Oy Vey

This Chef’s Help-Wanted Ad Is Amazingly Brutal

What awaits Justin's new hire.
What awaits Justin’s new hire. Photo: Srdjan Suki/© Corbis. All Rights Reserved.

An American chef working in Scotland (“Justin,” he calls himself) has posted a hilariously frank, Gordon Ramsay-esque classifieds ad for a line cook. Titled “Looking for someone fast, progressive, and not a total **** for a new restaurant in Clarkston,” the masterpiece stretches 1,098 words. Gumtree has removed the ad, but a cached version will live on for eternity. Here are the highlights:

• “It’s a breakfast/brunch/lunch place to start, but there are no eggs Benedicts. Go on, wrap your head around that and then continue reading. I’ll wait.”

• “If you have one [cover letter] that says you’re a ‘hard-working team player that can also function well alone’ and that you ‘value customer service and punctuality’ I will stab myself in the face with a pencil and nobody will get a job.”

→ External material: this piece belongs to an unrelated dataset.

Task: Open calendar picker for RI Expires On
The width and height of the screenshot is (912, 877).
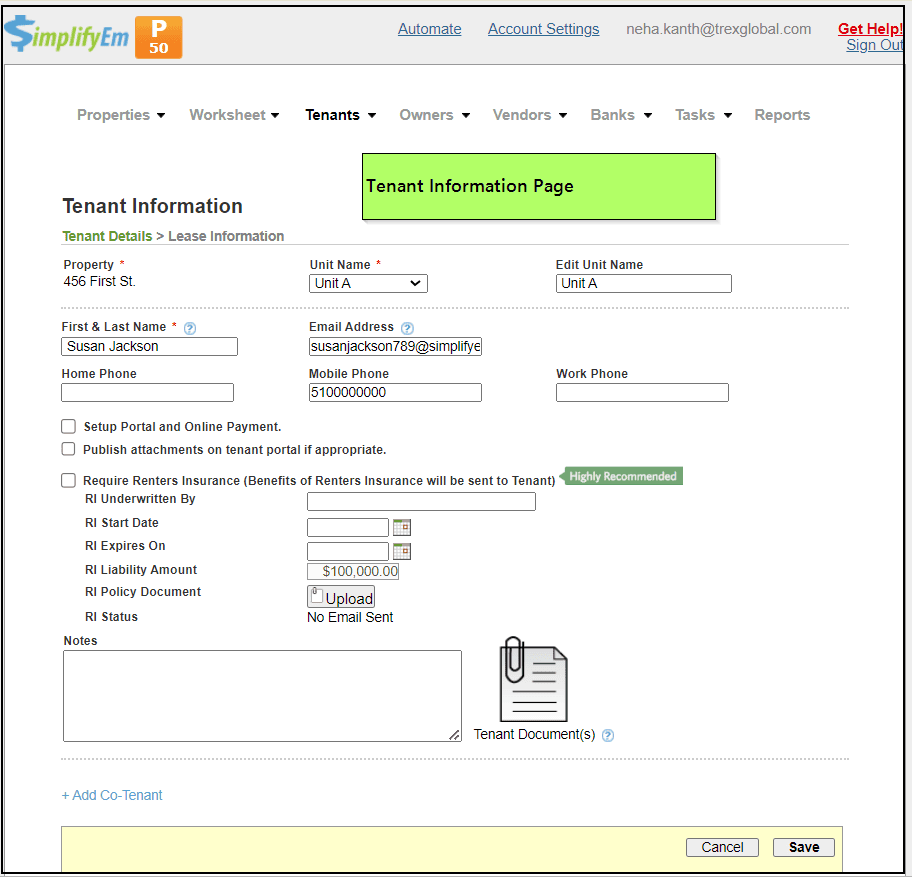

• “There’s no money. There’s £7/hr and some tips, 25-35 hours a week. Deal with it. … Don’t come to an interview and then say it sounds great but you’ve got your kid’s school clothes to buy or whatever. I don’t care.”

• “What you cannot do is be a pain in my balls because my life savings is on the line and I have to work with my wife all day so I don’t have time for any primadonna bullshit.”

• “If you think I sound like an obnoxious dickhead, congratulations. You are observant and will go far in life. Don’t let it discourage you, though. I’m only a dickhead for the first three years you know me. After that I’m a total sweetheart.”